TRECHO DO DOCUMENTO:
Tal é a importância de garantir a titulação coletiva em territórios tradicionais, que o Supremo Tribunal Federal (STF), já decidiu que o poder público não pode regularizar áreas de terceiros sobre terras quilombolas e de outras comunidades tradicionais. Essa decisão do STF foi proferida na Ação Direta de Inconstitucionalidade (ADI) ADI n°4.269 do Distrito Federal, essa ADI buscava a revogação de alguns artigos da Lei nº 11.952/2009 que tratava da regularização fundiária de terceiros sobre áreas de comunidades tradicionais na Amazônia Legal.
Se constituindo com importante precedente no que tange a matéria de demarcação de terra quilombola, a ADI n°4.269 foi considerada parcialmente improcedente, considerando a inconstitucionalidade da interpretação que possibilite a regularização dessas áreas em desfavor do modo de apropriação de território por quilombolas e outras comunidades tradicionais amazônicas a terceiros.
Nesse mesmo sentido de proteção dos direitos territoriais de comunidades tradicionais, a Convenção 169 da OIT (Organização Internacional do Trabalho), que dispõe que os Estados signatários desta norma internacional, devem adotar procedimentos adequados quando a se tratar estes foram tratar da matéria dos territórios, da propriedade e da posse das terras ocupadas tradicionalmente devem ser adotados procedimentos adequados.
Importante também destacar que os Estados e Municípios podem tratar da matéria de demarcação de terras em comunidades tradicionais, desde que observe as formas adequadas e constitucionais de proceder a regularização fundiária desses territórios.

TAREFA PROPOSTA A: Segundo o trecho sobre terras quilombolas, que decisão do Supremo Tribunal Federal demonstra a importância de garantir a titulação coletiva em territórios tradicionais? Explique em até três frases, indicando também o que a ação correspondente buscava.
TAREFA PROPOSTA B: De acordo com o trecho sobre terras quilombolas, qual norma internacional também protege os direitos territoriais de comunidades tradicionais?
TAREFA PROPOSTA C: Reproduza o trecho sobre terras quilombolas, começando em "Tal é a importância" e terminando em "na Amazônia Legal.".

MATERIAL FORNECIDO:
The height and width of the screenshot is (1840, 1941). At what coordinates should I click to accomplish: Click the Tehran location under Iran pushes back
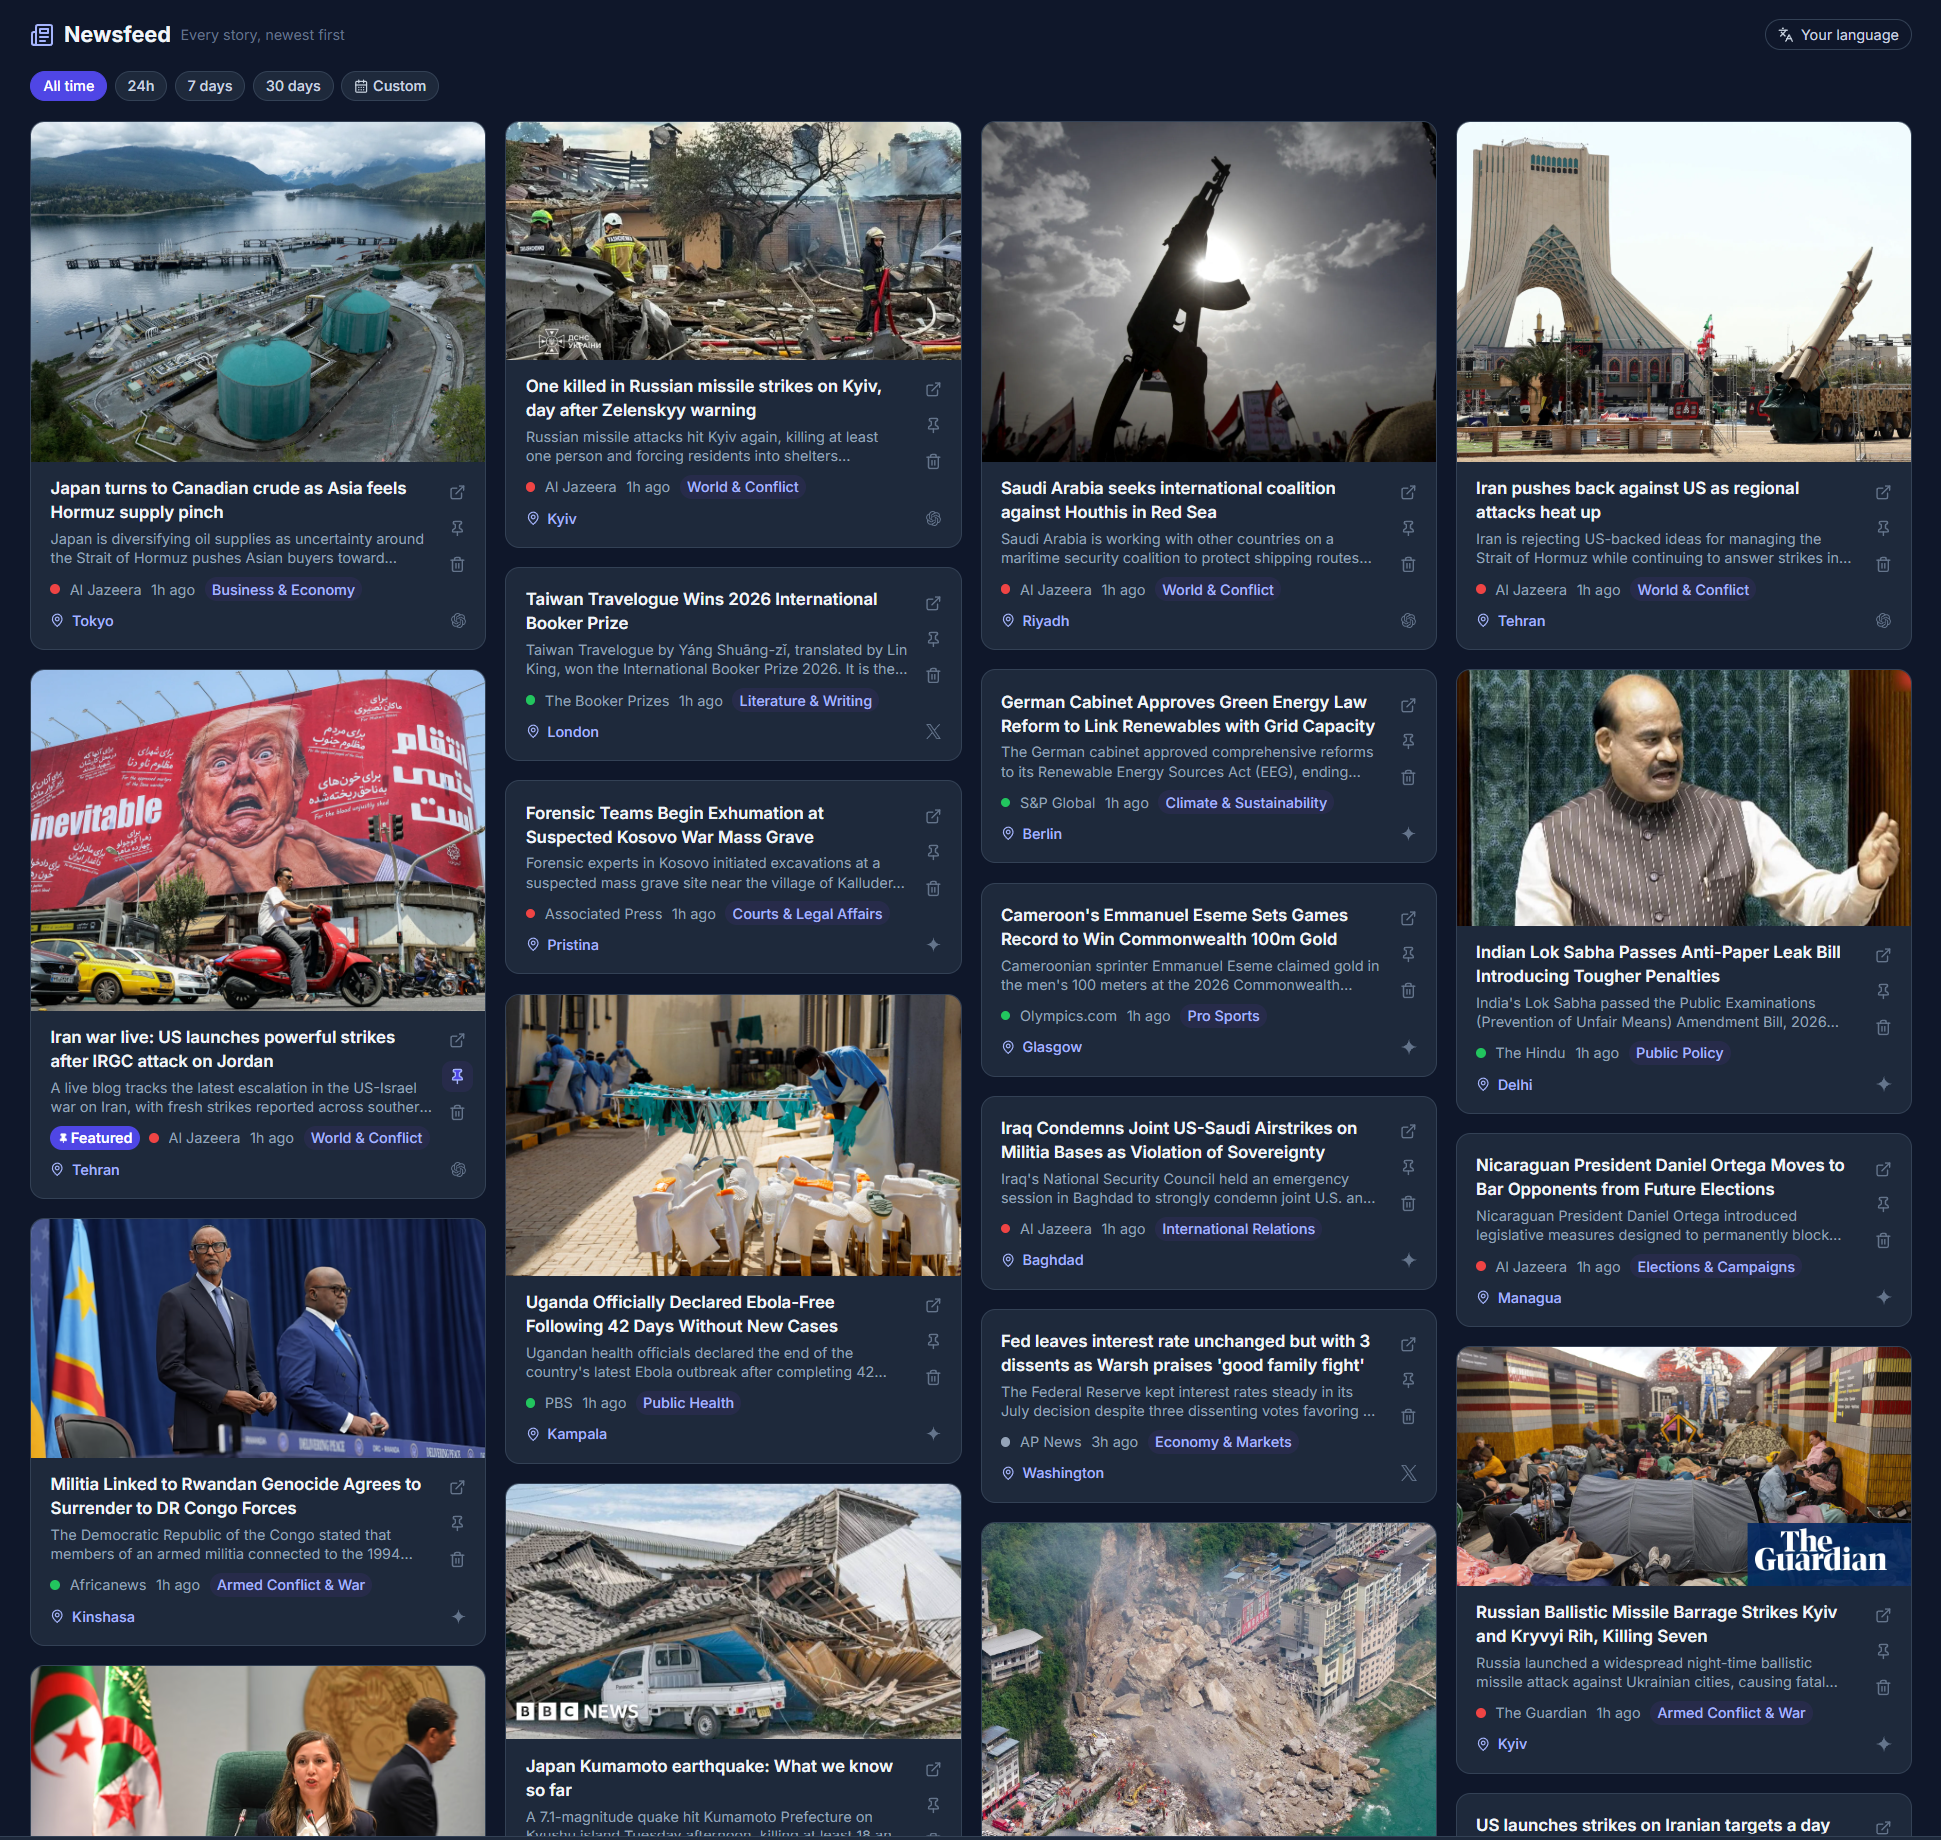[x=1521, y=621]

RESPOSTA COMPLETA A: O STF decidiu que o poder público não pode regularizar áreas de terceiros sobre terras quilombolas e de outras comunidades tradicionais. Essa decisão foi proferida na ADI n°4.269 do Distrito Federal. A ação buscava a revogação de artigos da Lei nº 11.952/2009, que tratava da regularização fundiária de terceiros sobre áreas de comunidades tradicionais na Amazônia Legal.

RESPOSTA COMPLETA B: A Convenção 169 da OIT (Organização Internacional do Trabalho).

RESPOSTA COMPLETA C:
Tal é a importância de garantir a titulação coletiva em territórios tradicionais, que o Supremo Tribunal Federal (STF), já decidiu que o poder público não pode regularizar áreas de terceiros sobre terras quilombolas e de outras comunidades tradicionais. Essa decisão do STF foi proferida na Ação Direta de Inconstitucionalidade (ADI) ADI n°4.269 do Distrito Federal, essa ADI buscava a revogação de alguns artigos da Lei nº 11.952/2009 que tratava da regularização fundiária de terceiros sobre áreas de comunidades tradicionais na Amazônia Legal.